Table ronde
Université Concordia

Traduction, altérité et résistance dans le contexte colonial canadien

Mardi 8 Décembre 2015

 

Présentation de l'atelier

Le chantier TRADUIRE LES HUMANITÉS et l’antenne Figura de l’Université Concordia ont organisé l'atelier Traduction, altérité et résistance dans le contexte colonial canadien, qui s'est tenu le 8 décembre 2015.

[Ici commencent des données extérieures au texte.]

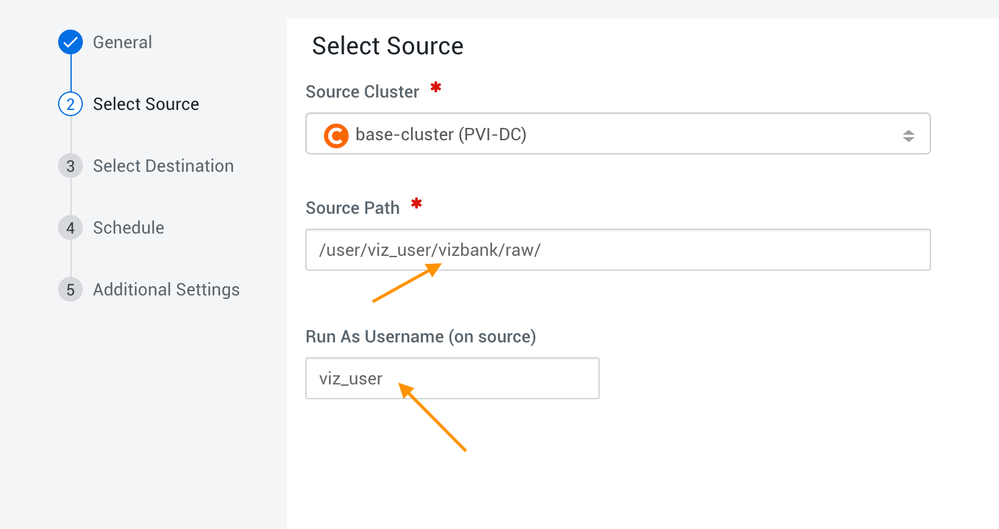
Task: Click the red asterisk beside Source Path
Action: tap(417, 204)
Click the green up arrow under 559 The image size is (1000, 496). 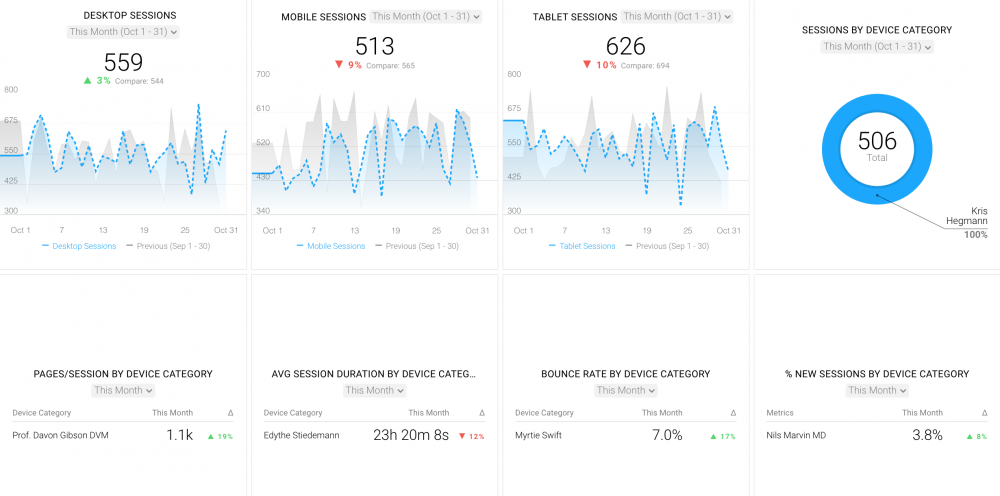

Au Canada, la traduction est souvent conçue, enseignée et comprise comme la pratique d’un transfert culturel entre deux «solitudes» culturelles et linguistiques. Pourtant, plus de 60 langues autochtones existent actuellement à travers le territoire. Selon les données de Statistiques Canada, seulement trois de ces langues – le cri, l’ojibwé et l’inuktitut — ont des chances de survie au-delà des 50 prochaines années avec le niveau de financement actuel (Statistique Canada, recensements de 1996 et 2001). Cette menace d’effacement de la présence autochtone et la violence coloniale qui la sous-tend s’inscrit dans la logique historique du mouvement de colonisation européenne des Amériques. De fait, Patrick Wolfe soutient dans Settler Colonialism and the Transformation of Anthropology (1999) que depuis l’arrivée des Européens en Amérique, les pouvoirs coloniaux, de concert avec les pouvoirs religieux, ont employé un ensemble de stratégies pour procéder à l’effacement de la présence autochtone au profit de la société coloniale. La sémiologue Barbara Godard (Writing Between Cultures, 1997) constate que ces diverses stratégies, allant de la traduction de la part des missionnaires traducteurs aux pensionnats autochtones, ont donné lieu à un rapport de force asymétrique entre les langues dominantes (coloniales) et les langues minoritaires (autochtones). L’histoire de la traduction telle qu’elle est enseignée aujourd’hui dans le cadre universitaire canadien suppose que la traduction crée une voie de communication entre les différentes langues, aussi bien majoritaires que minoritaires. Or, dans le contexte canadien de bilinguisme officiel et vu le statut minoritaire des langues autochtones, on constate plutôt qu’au lieu de contribuer à la promotion de la variété et de la richesse des langues, la traduction a participé au contraire à leur amenuisement. C’est précisément cette réduction qui témoigne que l’histoire de la traduction a un parti pris dans le projet colonial.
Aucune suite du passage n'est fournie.